## DOCUMENT SECTION
○ ○ ○ ○ ○
An Onion without an I – The French Spelling Reform Posted by on Feb 4, 2016 in Culture, Grammar, Vocabulary

Anyone who has heard French can tell you it’s a beautiful language. Anyone who has written French can tell you it’s freaking difficult at times. Yes, those lovely sounds are accompanied by a complicated spelling system filled with silent endings, stem-changing verbs, hyphenation, elision, and doubled letters – and, of course, there are exceptions to those. Even native speakers have trouble spelling in their own language, so l’Académe française stepped in.

L’Académie française was formally founded on February 22, 1635 by Cardinal Richelieu, the chief minister to King Louis XIII. The group, originally composed of 9 members, was to establish official rules for the French language. According to patent letters registered at the Parlement of Paris, the Academy’s role was created to « travailler avec tout le soin et toute la diligence possibles à donner des règles certaines à notre langue et à la rendre pure, éloquente et capable de traiter les arts et les sciences » (to work with all the care and diligence possible to give exact rules to our language and make it pure and capable of treating the arts and sciences).
○ ○ ○ ○ ○
## Target pointing data
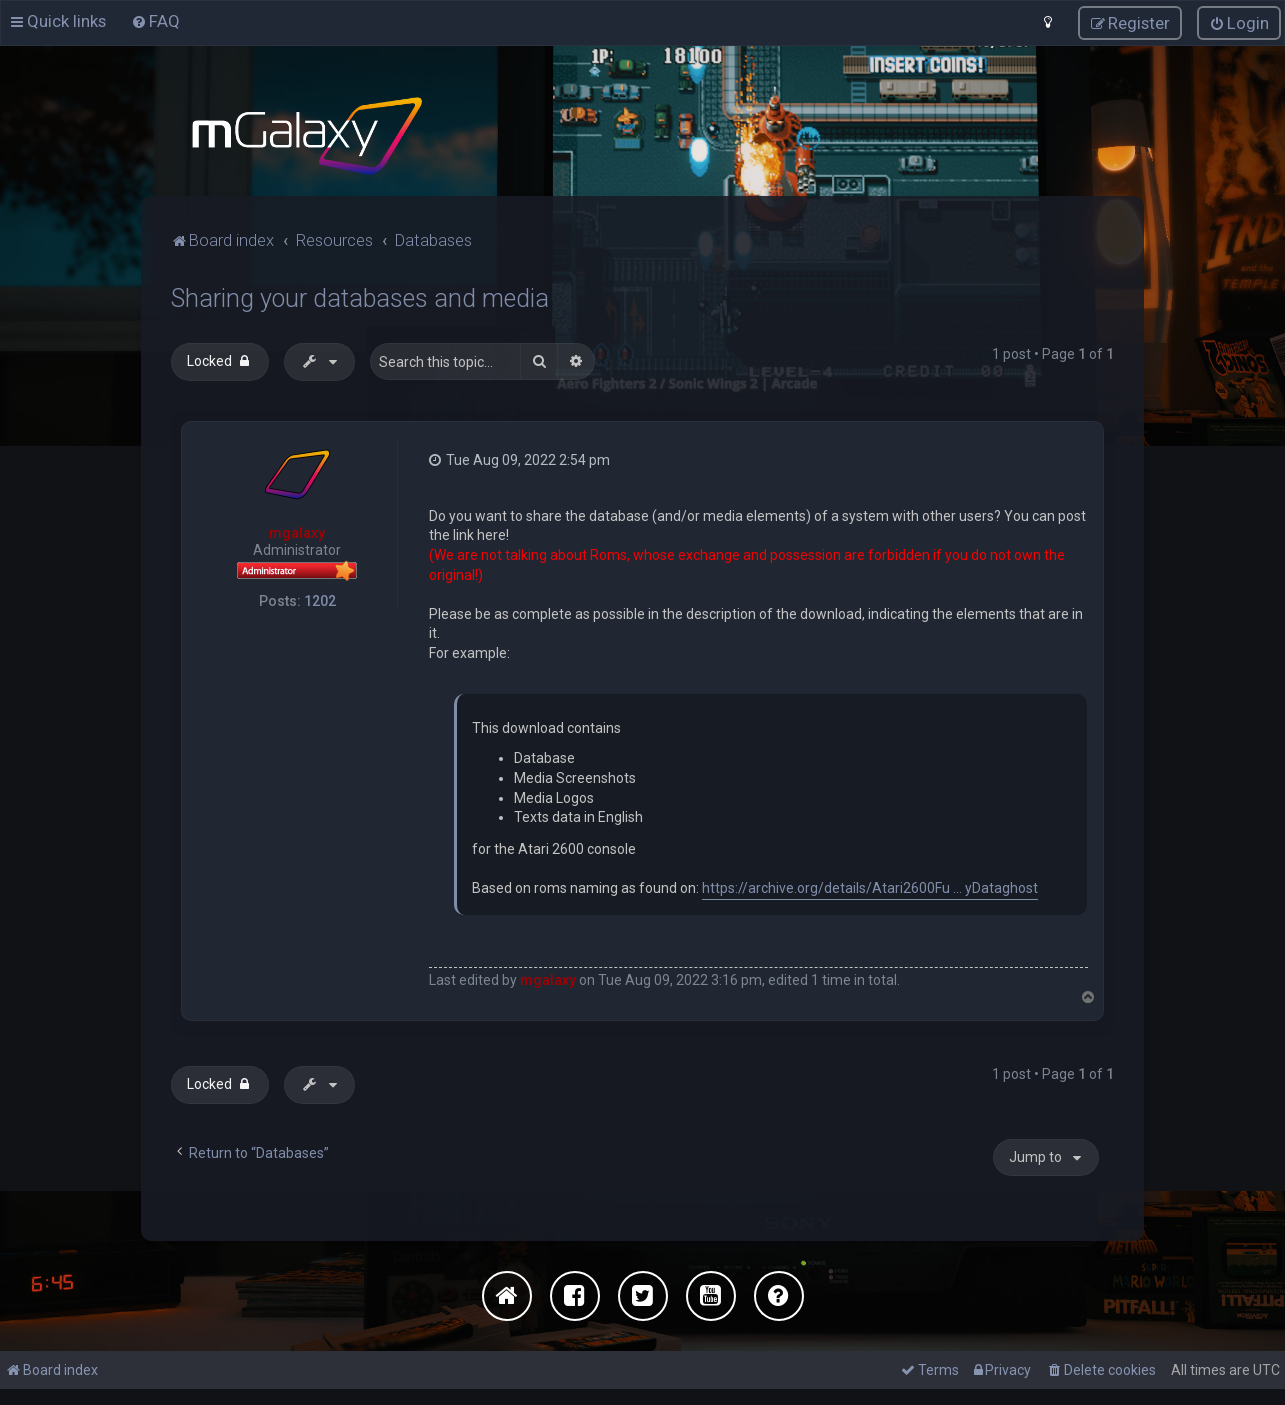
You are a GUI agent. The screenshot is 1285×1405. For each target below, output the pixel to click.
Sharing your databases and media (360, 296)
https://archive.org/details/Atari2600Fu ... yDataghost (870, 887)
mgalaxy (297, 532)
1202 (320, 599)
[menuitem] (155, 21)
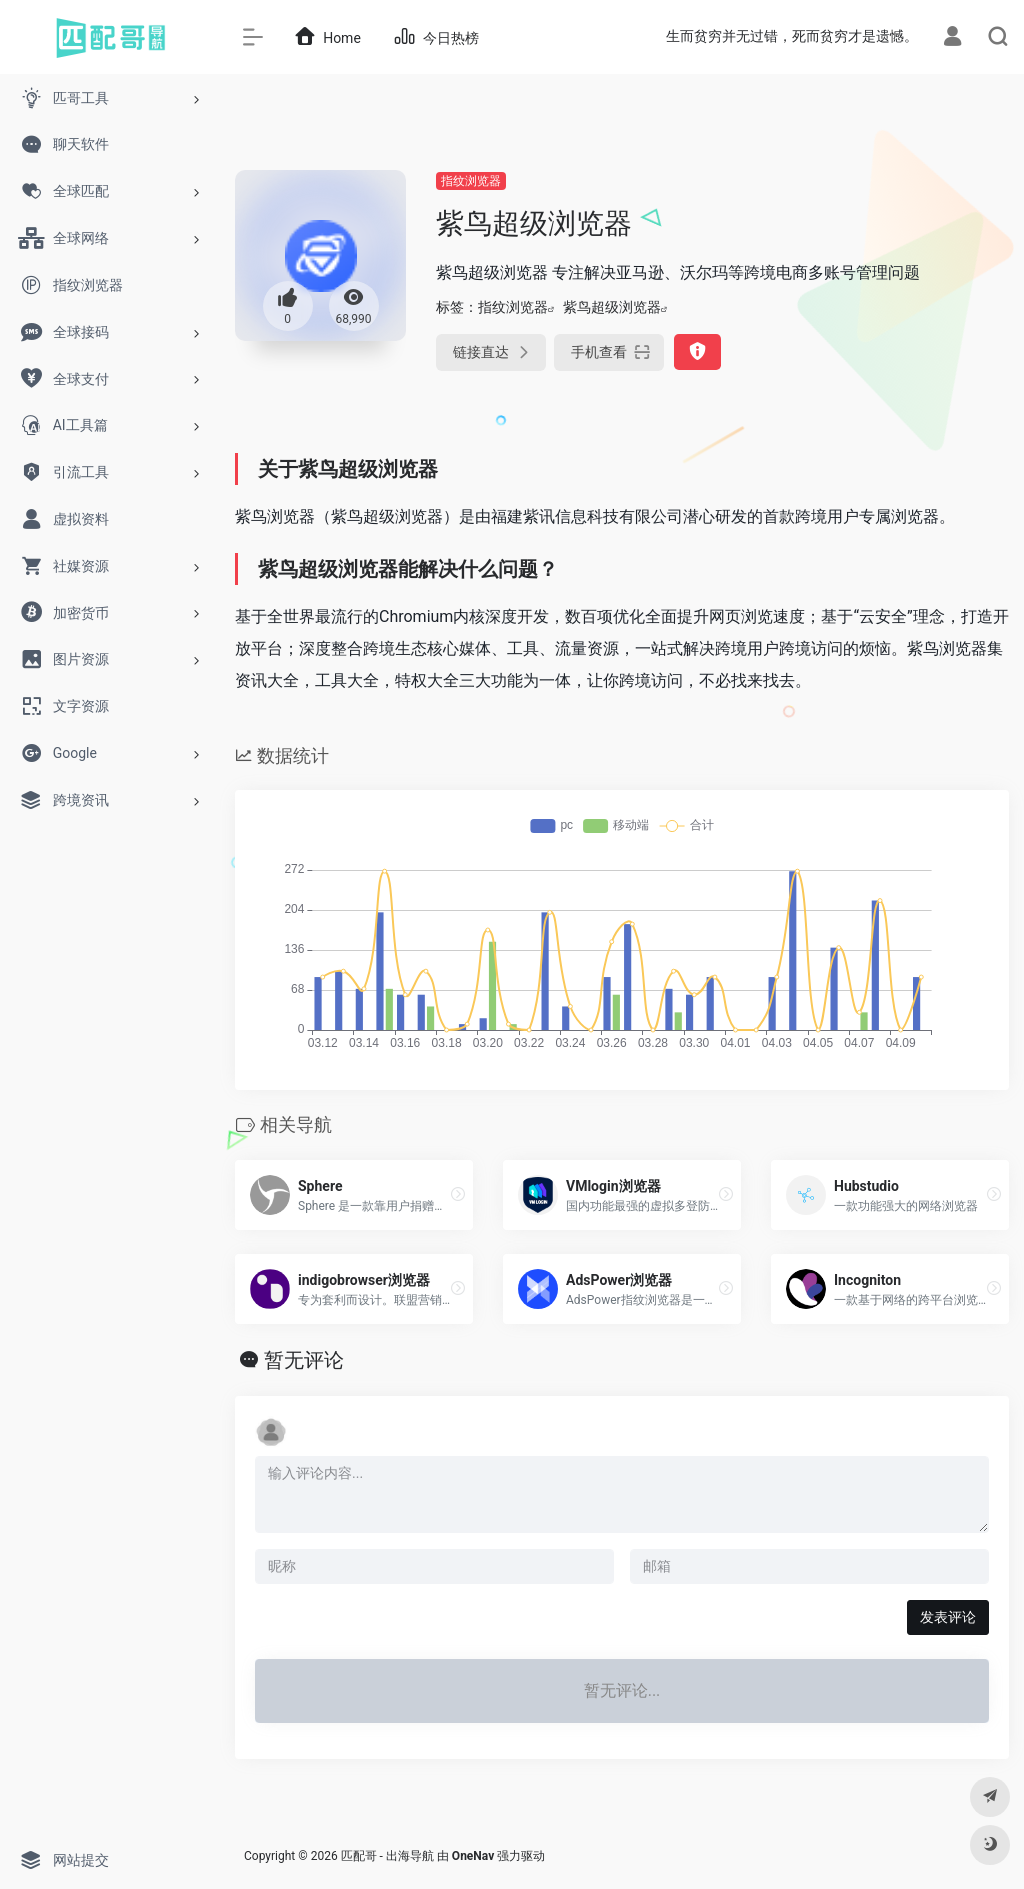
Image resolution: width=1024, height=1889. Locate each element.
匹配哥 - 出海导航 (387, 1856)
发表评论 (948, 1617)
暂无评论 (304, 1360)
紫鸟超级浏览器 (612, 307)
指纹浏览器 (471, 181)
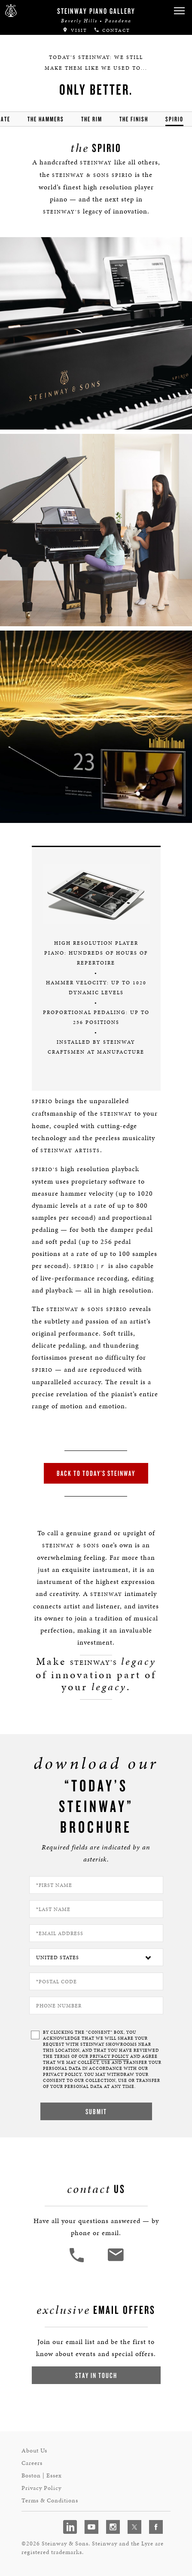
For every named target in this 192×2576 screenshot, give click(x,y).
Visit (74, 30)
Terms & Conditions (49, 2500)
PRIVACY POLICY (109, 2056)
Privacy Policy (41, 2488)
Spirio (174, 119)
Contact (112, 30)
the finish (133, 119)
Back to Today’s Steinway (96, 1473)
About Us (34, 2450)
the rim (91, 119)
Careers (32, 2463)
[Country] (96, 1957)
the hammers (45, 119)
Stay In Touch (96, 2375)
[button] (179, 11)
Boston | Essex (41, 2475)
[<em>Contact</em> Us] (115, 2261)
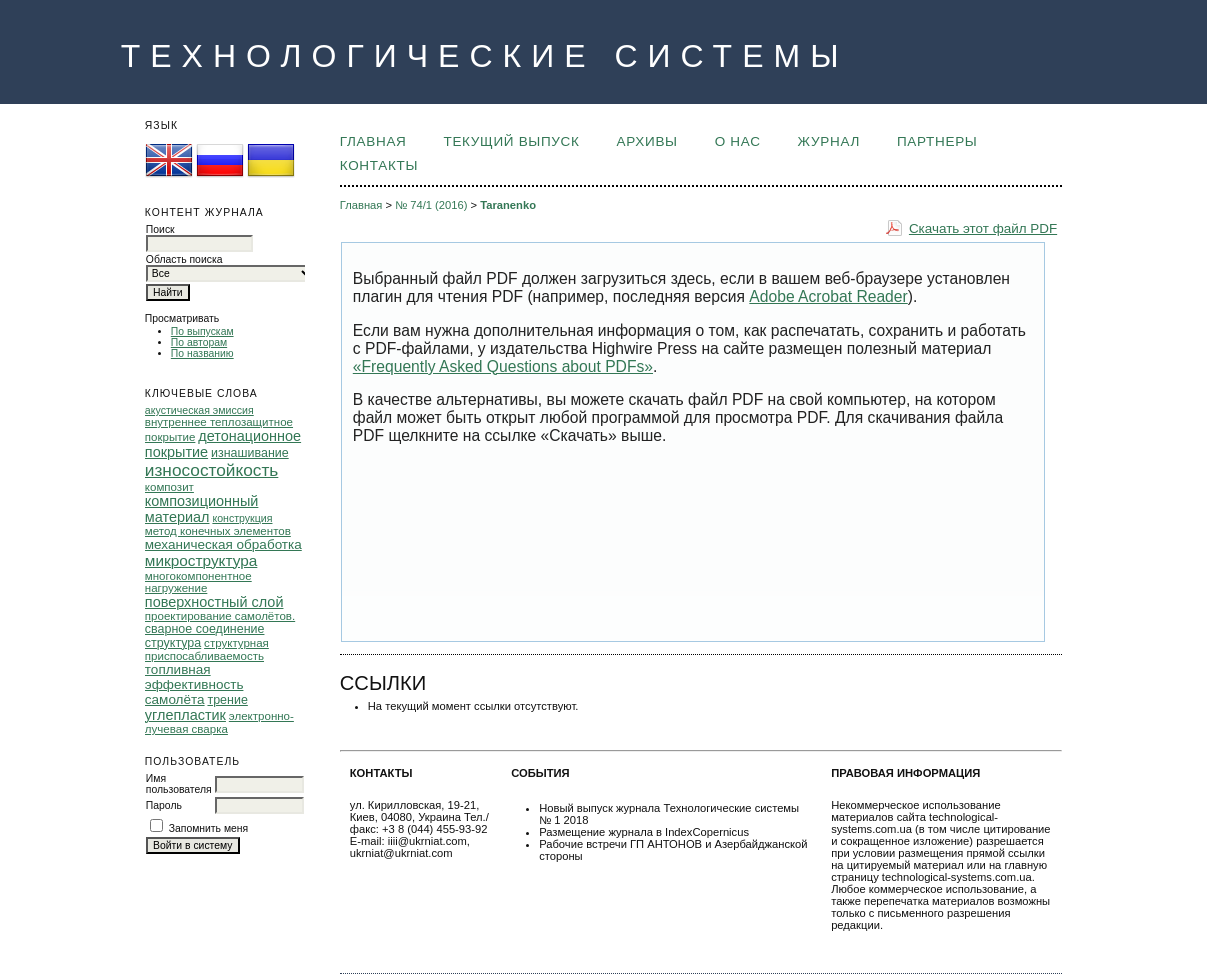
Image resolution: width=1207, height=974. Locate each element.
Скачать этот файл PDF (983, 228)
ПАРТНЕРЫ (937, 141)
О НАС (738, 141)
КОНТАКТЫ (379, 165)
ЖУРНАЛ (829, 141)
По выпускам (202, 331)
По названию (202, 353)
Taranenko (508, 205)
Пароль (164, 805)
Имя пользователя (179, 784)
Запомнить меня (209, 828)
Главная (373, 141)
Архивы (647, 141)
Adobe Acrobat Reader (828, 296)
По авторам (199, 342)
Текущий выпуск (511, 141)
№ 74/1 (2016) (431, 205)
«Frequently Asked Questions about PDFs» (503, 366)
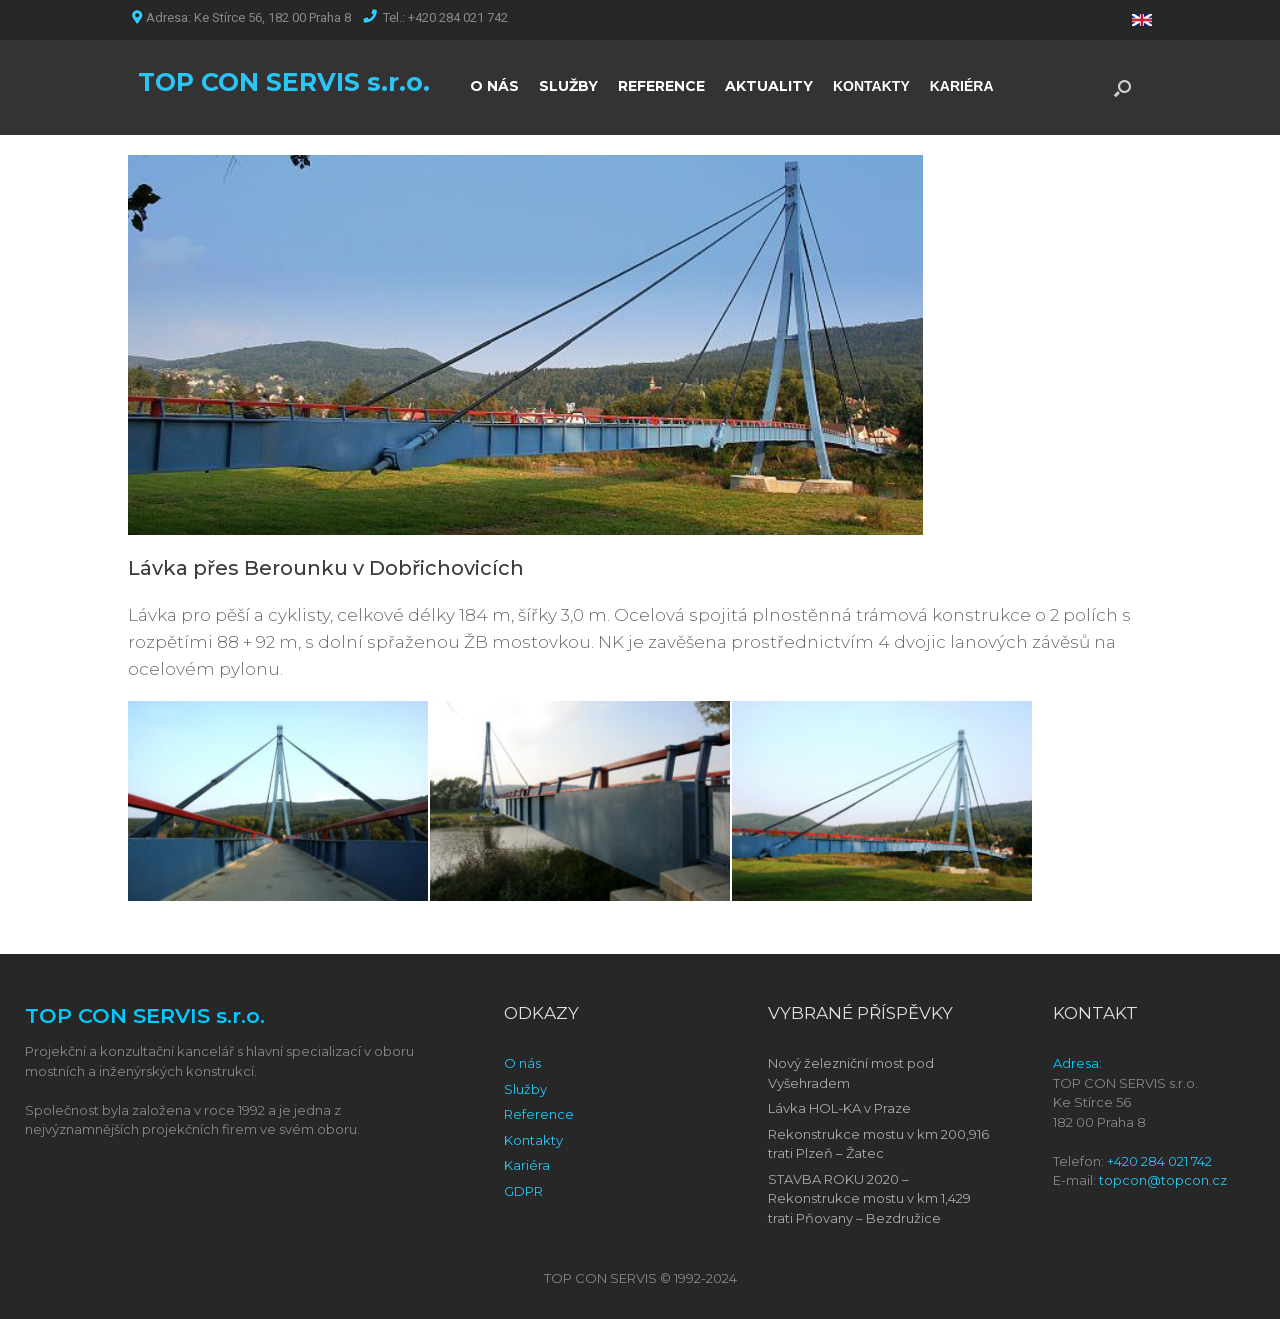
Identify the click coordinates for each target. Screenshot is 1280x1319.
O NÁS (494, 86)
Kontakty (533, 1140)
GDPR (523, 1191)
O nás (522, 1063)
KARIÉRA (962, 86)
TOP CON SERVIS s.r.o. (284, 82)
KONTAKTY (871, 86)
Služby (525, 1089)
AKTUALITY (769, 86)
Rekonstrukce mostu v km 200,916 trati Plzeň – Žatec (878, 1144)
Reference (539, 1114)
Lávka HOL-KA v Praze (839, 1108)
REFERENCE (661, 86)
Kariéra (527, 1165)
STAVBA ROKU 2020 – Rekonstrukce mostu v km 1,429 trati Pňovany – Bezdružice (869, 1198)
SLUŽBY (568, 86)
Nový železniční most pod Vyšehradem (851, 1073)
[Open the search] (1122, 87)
○ ○ ○ ○ ○
## SHORT TASK
According to the article on the French spelling reform, how many members did l’Académie française originally have?

## WORKED SOLUTION
It originally had 9 members.